----- WORKING DATA
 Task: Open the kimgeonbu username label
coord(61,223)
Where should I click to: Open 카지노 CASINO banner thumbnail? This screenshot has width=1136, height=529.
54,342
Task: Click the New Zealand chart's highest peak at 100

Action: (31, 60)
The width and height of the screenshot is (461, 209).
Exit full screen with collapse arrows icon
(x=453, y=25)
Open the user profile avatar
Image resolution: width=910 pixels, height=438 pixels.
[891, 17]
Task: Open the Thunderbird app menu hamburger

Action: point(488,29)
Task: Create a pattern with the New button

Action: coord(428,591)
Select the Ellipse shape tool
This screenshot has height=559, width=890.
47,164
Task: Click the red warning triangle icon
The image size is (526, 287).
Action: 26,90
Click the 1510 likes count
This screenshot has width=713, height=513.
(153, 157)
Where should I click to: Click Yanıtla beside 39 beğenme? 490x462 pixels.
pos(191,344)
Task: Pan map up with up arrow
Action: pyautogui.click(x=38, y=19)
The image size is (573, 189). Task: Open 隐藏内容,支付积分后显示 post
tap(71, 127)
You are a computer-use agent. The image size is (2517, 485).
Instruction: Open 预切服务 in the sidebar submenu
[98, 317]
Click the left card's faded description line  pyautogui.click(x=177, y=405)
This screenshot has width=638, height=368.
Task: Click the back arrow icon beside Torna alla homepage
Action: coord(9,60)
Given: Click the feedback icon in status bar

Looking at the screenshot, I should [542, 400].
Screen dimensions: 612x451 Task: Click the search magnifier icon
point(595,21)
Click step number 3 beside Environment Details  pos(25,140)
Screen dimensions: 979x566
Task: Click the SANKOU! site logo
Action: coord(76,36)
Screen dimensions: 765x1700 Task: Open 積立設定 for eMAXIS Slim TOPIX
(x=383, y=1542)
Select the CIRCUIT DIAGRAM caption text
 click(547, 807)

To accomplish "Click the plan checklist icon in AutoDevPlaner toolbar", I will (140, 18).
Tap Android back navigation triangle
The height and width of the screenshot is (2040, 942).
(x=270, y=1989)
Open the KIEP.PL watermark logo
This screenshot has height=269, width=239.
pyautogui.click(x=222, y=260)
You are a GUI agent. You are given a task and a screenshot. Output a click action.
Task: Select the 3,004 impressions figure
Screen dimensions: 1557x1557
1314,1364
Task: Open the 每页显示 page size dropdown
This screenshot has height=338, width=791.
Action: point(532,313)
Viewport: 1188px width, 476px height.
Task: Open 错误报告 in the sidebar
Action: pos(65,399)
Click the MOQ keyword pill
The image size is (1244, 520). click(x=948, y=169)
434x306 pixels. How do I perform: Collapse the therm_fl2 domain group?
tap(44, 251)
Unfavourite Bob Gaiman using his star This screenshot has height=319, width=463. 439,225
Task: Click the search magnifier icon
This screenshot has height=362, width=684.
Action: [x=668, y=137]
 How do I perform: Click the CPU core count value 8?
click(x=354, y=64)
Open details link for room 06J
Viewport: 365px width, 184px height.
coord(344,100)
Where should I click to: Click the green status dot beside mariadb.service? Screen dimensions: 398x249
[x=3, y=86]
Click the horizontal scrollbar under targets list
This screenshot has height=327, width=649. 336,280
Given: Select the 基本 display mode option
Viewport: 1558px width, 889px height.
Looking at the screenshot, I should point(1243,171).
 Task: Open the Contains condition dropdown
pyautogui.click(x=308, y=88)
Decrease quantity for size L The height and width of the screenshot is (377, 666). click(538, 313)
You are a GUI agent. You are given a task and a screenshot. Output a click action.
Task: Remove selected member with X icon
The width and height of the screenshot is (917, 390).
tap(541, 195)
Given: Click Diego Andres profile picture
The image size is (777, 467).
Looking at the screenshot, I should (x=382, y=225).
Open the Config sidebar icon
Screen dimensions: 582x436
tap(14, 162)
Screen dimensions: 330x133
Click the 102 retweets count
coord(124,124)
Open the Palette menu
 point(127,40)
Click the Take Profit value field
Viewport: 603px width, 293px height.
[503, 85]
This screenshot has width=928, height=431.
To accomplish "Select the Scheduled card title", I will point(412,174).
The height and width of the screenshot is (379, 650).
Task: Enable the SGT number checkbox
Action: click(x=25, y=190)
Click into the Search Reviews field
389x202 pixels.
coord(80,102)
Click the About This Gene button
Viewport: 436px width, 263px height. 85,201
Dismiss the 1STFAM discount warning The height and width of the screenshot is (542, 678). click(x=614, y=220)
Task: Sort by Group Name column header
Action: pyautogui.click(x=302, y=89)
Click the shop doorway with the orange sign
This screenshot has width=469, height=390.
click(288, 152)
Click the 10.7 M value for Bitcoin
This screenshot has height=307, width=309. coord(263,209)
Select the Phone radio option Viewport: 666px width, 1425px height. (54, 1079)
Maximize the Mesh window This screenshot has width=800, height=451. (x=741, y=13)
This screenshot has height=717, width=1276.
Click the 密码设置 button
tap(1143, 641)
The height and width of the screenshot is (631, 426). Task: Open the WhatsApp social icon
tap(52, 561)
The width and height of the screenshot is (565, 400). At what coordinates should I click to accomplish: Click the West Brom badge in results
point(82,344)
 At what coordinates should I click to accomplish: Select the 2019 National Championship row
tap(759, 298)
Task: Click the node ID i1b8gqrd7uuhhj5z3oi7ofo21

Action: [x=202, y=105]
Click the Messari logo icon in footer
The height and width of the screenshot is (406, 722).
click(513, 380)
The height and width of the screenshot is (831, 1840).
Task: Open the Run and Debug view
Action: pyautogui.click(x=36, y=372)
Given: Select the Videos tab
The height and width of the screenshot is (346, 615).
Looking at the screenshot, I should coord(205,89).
----------
• **EXERCISE GOAL**
The material shown above must be written out again in full, exactly as it reads.

• **ANSWER TO THIS TASK**
 Task: Open the kimgeonbu username label
coord(61,223)
Where should I click to: Open 카지노 CASINO banner thumbnail? This screenshot has width=1136, height=529.
54,342
Task: Click the New Zealand chart's highest peak at 100

Action: (31, 60)
The width and height of the screenshot is (461, 209).
Exit full screen with collapse arrows icon
(x=453, y=25)
Open the user profile avatar
Image resolution: width=910 pixels, height=438 pixels.
[891, 17]
Task: Open the Thunderbird app menu hamburger

Action: point(488,29)
Task: Create a pattern with the New button

Action: coord(428,591)
Select the Ellipse shape tool
This screenshot has height=559, width=890.
47,164
Task: Click the red warning triangle icon
The image size is (526, 287).
Action: 26,90
Click the 1510 likes count
This screenshot has width=713, height=513.
(153, 157)
Where should I click to: Click Yanıtla beside 39 beğenme? 490x462 pixels.
pos(191,344)
Task: Pan map up with up arrow
Action: pyautogui.click(x=38, y=19)
The image size is (573, 189). Task: Open 隐藏内容,支付积分后显示 post
tap(71, 127)
You are a computer-use agent. The image size is (2517, 485).
Instruction: Open 预切服务 in the sidebar submenu
[98, 317]
Click the left card's faded description line  pyautogui.click(x=177, y=405)
This screenshot has width=638, height=368.
Task: Click the back arrow icon beside Torna alla homepage
Action: coord(9,60)
Given: Click the feedback icon in status bar

Looking at the screenshot, I should [542, 400].
Screen dimensions: 612x451 Task: Click the search magnifier icon
point(595,21)
Click step number 3 beside Environment Details  pos(25,140)
Screen dimensions: 979x566
Task: Click the SANKOU! site logo
Action: coord(76,36)
Screen dimensions: 765x1700 Task: Open 積立設定 for eMAXIS Slim TOPIX
(x=383, y=1542)
Select the CIRCUIT DIAGRAM caption text
 click(547, 807)

To accomplish "Click the plan checklist icon in AutoDevPlaner toolbar", I will (140, 18).
Tap Android back navigation triangle
The height and width of the screenshot is (2040, 942).
(x=270, y=1989)
Open the KIEP.PL watermark logo
This screenshot has height=269, width=239.
pyautogui.click(x=222, y=260)
You are a GUI agent. You are given a task and a screenshot. Output a click action.
Task: Select the 3,004 impressions figure
Screen dimensions: 1557x1557
1314,1364
Task: Open the 每页显示 page size dropdown
This screenshot has height=338, width=791.
Action: point(532,313)
Viewport: 1188px width, 476px height.
Task: Open 错误报告 in the sidebar
Action: pos(65,399)
Click the MOQ keyword pill
The image size is (1244, 520). click(x=948, y=169)
434x306 pixels. How do I perform: Collapse the therm_fl2 domain group?
tap(44, 251)
Unfavourite Bob Gaiman using his star This screenshot has height=319, width=463. 439,225
Task: Click the search magnifier icon
This screenshot has height=362, width=684.
Action: [x=668, y=137]
 How do I perform: Click the CPU core count value 8?
click(x=354, y=64)
Open details link for room 06J
Viewport: 365px width, 184px height.
coord(344,100)
Where should I click to: Click the green status dot beside mariadb.service? Screen dimensions: 398x249
[x=3, y=86]
Click the horizontal scrollbar under targets list
This screenshot has height=327, width=649. 336,280
Given: Select the 基本 display mode option
Viewport: 1558px width, 889px height.
Looking at the screenshot, I should point(1243,171).
 Task: Open the Contains condition dropdown
pyautogui.click(x=308, y=88)
Decrease quantity for size L The height and width of the screenshot is (377, 666). click(538, 313)
You are a GUI agent. You are given a task and a screenshot. Output a click action.
Task: Remove selected member with X icon
The width and height of the screenshot is (917, 390).
tap(541, 195)
Given: Click Diego Andres profile picture
The image size is (777, 467).
Looking at the screenshot, I should (x=382, y=225).
Open the Config sidebar icon
Screen dimensions: 582x436
tap(14, 162)
Screen dimensions: 330x133
Click the 102 retweets count
coord(124,124)
Open the Palette menu
 point(127,40)
Click the Take Profit value field
Viewport: 603px width, 293px height.
[503, 85]
This screenshot has width=928, height=431.
To accomplish "Select the Scheduled card title", I will point(412,174).
The height and width of the screenshot is (379, 650).
Task: Enable the SGT number checkbox
Action: click(x=25, y=190)
Click into the Search Reviews field
389x202 pixels.
coord(80,102)
Click the About This Gene button
Viewport: 436px width, 263px height. 85,201
Dismiss the 1STFAM discount warning The height and width of the screenshot is (542, 678). click(x=614, y=220)
Task: Sort by Group Name column header
Action: pyautogui.click(x=302, y=89)
Click the shop doorway with the orange sign
This screenshot has width=469, height=390.
click(288, 152)
Click the 10.7 M value for Bitcoin
This screenshot has height=307, width=309. coord(263,209)
Select the Phone radio option Viewport: 666px width, 1425px height. (54, 1079)
Maximize the Mesh window This screenshot has width=800, height=451. (x=741, y=13)
This screenshot has height=717, width=1276.
Click the 密码设置 button
tap(1143, 641)
The height and width of the screenshot is (631, 426). Task: Open the WhatsApp social icon
tap(52, 561)
The width and height of the screenshot is (565, 400). At what coordinates should I click to accomplish: Click the West Brom badge in results
point(82,344)
 At what coordinates should I click to accomplish: Select the 2019 National Championship row
tap(759, 298)
Task: Click the node ID i1b8gqrd7uuhhj5z3oi7ofo21

Action: [x=202, y=105]
Click the Messari logo icon in footer
The height and width of the screenshot is (406, 722).
click(513, 380)
The height and width of the screenshot is (831, 1840).
Task: Open the Run and Debug view
Action: pyautogui.click(x=36, y=372)
Given: Select the Videos tab
The height and width of the screenshot is (346, 615).
Looking at the screenshot, I should coord(205,89).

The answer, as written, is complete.